ALFRED, Maine — Superior Court Justice Joyce Wheeler has recused herself from a case against a Thomaston businessman accused of promoting prostitution, though she said she did so for reasons other than the ones prosecutors and the defense attorney raised earlier this month.
Daniel Lilley, who is defending Mark W. Strong Sr. in the case, said he received an order announcing the change on Friday from York County Superior Court. Mary Ann Lynch, government and media counsel for the administrative office of the Maine Judicial Branch, confirmed Friday that Wheeler has recused herself from the case.
Lilley said the order was brief, and dictated it over the phone to the Bangor Daily News Friday evening: “Regrettably and appropriately I now must disqualify myself from presiding in this case for reasons other than the grounds on which the defendant previously sought to recuse the undersigned judge,” reads the order, according to Lilley.
On Sept. 14, both Lilley and Deputy District Attorney Justina McGettigan asked Wheeler to remove herself from the case because a law clerk who works for judges in Cumberland County, including Wheeler, is married to an assistant attorney general who is involved in the prosecution. Wheeler, who was specially assigned to the case because judges in York County might know witnesses involved in the case — who could number more than 100 — denied Lilley’s and McGettigan’s requests.
Wheeler’s order, which was dated Thursday and circulated to Lilley on Friday, essentially says she has a reason for bowing out of the case other than the marital relationship between the law clerk and the prosecutor. According to Lynch, judges are not required to provide reasons for recusing themselves from cases and Lynch said she did not know why Wheeler had done so. Maine Superior Court Chief Justice Thomas E. Humphrey will appoint another judge to the case on Monday, said Lynch. The new judge will likely be from the superior court bench but it’s possible that a district court judge could be chosen, she said.
Lilley said he was surprised by Wheeler’s order.
“This is all out of the clear blue,” said Lilley. “Why she’s doing it, I guess we’re not going to know. Judges can do what they want, pretty much.”
Strong, 56, who is the owner of an insurance company, was arrested in July and charged with Class D promotion of prostitution, which could result in a maximum penalty of a year in jail. Strong has pleaded not guilty to the charge. Investigators have said that Strong has a significant business and personal connection with a woman who runs a Zumba dance studio in Kennebunk, who police allege was involved in prostitution. Neither that woman nor anyone else other than Strong has been charged in connection with the case.
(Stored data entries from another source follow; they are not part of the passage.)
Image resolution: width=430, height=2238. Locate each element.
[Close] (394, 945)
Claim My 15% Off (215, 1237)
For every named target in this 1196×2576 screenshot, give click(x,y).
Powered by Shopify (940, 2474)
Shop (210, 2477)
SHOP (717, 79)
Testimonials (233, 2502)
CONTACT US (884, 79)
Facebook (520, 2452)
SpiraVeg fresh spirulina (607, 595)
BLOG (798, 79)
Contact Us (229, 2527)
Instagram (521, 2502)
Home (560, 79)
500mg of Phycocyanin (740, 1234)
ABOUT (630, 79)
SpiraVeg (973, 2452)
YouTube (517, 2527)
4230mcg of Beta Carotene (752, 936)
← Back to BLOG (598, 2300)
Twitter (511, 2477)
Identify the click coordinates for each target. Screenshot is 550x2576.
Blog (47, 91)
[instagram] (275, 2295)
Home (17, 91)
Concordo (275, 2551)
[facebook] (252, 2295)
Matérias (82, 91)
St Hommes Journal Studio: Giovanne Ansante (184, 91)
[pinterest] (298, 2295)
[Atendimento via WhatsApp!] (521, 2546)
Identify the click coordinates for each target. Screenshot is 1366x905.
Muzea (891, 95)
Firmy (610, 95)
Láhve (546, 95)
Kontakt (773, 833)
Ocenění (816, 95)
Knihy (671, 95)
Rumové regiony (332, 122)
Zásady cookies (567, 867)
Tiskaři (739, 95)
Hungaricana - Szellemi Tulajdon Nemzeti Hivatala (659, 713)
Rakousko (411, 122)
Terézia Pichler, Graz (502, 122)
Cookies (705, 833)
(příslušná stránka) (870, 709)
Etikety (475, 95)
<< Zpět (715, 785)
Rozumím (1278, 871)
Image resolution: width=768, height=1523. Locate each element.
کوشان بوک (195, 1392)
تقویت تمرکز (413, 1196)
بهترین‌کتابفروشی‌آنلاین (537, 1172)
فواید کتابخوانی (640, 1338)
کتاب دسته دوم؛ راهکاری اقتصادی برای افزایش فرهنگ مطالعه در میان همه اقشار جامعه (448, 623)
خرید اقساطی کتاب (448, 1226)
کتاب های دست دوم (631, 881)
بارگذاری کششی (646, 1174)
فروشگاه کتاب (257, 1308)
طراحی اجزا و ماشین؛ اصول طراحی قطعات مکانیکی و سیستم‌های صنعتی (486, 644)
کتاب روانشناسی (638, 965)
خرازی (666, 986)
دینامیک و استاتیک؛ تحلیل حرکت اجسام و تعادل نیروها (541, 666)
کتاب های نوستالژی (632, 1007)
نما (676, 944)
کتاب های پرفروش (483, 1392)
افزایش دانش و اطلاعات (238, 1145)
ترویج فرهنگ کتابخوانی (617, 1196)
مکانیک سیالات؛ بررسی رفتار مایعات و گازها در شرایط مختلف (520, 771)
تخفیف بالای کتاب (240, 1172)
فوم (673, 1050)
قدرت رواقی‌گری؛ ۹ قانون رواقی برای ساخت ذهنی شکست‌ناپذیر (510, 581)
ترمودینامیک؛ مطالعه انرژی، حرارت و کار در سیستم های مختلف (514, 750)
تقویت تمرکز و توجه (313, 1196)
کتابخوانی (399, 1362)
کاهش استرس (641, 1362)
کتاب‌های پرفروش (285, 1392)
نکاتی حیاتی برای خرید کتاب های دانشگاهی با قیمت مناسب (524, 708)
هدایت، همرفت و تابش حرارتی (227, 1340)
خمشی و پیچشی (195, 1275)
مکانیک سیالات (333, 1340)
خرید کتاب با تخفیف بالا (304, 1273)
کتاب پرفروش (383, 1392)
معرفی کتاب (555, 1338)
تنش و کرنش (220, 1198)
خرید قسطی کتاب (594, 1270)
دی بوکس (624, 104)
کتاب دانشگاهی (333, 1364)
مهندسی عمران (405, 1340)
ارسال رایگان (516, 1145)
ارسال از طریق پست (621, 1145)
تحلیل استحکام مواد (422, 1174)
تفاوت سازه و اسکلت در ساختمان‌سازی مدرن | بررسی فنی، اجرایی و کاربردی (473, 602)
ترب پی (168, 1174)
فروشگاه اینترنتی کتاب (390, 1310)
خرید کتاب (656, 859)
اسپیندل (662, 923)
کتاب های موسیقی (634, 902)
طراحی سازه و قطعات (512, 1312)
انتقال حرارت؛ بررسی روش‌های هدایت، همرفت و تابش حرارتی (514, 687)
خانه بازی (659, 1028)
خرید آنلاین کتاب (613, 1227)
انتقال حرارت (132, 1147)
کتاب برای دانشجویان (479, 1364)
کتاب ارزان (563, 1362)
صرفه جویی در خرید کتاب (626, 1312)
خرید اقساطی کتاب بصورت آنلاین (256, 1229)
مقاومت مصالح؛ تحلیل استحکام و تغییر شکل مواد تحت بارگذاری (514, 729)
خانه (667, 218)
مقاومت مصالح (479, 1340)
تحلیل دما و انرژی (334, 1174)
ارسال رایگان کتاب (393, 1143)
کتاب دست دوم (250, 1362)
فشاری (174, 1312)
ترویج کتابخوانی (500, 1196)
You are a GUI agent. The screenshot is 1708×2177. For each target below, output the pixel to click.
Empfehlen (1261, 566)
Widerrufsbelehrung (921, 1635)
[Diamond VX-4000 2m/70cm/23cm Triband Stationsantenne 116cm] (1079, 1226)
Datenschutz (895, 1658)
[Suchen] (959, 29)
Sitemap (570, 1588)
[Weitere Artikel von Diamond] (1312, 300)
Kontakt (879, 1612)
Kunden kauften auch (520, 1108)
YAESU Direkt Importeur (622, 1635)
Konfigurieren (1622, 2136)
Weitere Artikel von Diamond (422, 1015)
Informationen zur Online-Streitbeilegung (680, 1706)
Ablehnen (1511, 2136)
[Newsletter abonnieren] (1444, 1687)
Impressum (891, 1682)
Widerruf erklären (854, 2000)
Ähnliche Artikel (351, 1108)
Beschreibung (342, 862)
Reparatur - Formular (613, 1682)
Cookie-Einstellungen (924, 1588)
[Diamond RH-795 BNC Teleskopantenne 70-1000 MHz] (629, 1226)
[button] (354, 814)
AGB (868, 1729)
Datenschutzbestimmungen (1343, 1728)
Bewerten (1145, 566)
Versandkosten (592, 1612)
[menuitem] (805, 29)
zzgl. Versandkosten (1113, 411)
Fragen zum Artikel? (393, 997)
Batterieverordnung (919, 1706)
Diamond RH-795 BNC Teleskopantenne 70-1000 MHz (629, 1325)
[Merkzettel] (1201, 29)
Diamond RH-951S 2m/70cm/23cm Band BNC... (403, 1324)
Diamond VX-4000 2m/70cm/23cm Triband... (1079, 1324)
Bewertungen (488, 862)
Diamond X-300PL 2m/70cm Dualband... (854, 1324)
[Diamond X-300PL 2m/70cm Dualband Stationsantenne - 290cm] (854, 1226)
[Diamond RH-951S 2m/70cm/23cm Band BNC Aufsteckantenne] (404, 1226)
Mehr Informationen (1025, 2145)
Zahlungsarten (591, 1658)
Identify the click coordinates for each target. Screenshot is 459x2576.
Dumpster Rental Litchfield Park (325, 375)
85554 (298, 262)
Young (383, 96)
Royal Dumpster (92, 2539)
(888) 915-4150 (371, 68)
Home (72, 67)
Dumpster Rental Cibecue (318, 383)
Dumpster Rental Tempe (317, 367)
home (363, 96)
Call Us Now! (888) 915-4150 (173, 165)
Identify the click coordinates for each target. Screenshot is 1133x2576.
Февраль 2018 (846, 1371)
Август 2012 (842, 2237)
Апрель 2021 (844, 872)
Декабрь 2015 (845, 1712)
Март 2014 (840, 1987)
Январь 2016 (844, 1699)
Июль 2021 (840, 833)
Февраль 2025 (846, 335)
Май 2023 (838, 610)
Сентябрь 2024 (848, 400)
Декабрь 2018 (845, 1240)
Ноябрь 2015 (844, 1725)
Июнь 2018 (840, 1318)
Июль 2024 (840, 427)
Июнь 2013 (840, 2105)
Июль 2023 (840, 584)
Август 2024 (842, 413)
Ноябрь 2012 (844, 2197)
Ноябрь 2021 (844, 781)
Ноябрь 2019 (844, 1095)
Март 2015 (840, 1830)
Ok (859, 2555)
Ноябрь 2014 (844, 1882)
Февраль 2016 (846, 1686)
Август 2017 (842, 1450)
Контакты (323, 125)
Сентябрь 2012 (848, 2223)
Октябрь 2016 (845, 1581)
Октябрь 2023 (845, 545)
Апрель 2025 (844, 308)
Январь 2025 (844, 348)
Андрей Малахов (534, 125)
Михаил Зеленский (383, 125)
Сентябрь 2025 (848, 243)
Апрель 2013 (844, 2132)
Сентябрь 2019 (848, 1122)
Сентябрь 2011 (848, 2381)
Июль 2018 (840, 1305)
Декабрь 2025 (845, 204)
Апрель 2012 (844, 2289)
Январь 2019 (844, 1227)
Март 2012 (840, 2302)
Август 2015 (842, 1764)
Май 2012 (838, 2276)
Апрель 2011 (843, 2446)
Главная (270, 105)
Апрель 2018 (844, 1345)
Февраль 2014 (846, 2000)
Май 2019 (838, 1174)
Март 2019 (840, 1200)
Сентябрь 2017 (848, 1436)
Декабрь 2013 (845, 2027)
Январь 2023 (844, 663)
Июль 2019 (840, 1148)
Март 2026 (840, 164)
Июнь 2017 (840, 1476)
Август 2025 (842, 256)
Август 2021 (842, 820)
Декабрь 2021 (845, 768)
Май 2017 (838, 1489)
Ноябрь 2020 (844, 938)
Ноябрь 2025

Lilley moved earlier this month to have the case against his client dismissed because prosecutors had not yet shared evidence with him. Wheeler denied his request and ordered the district attorney’s office and attorney general’s office to turn over the information as soon as possible. Lilley said Friday that he is still awaiting evidence in the case, though he said he received some of it Friday. The case could go to trial as early as next month.
“I’m concerned because my client is charged with promoting prostitution,” said Lilley. “I have no prostitute, I have no Johns and now I have no judge. I’d like to have a speedy trial here and clear my client’s name.”
Lilley said he would likely motion for a dismissal again, but needs all the evidence and information in the case before he can do so or prepare his defense.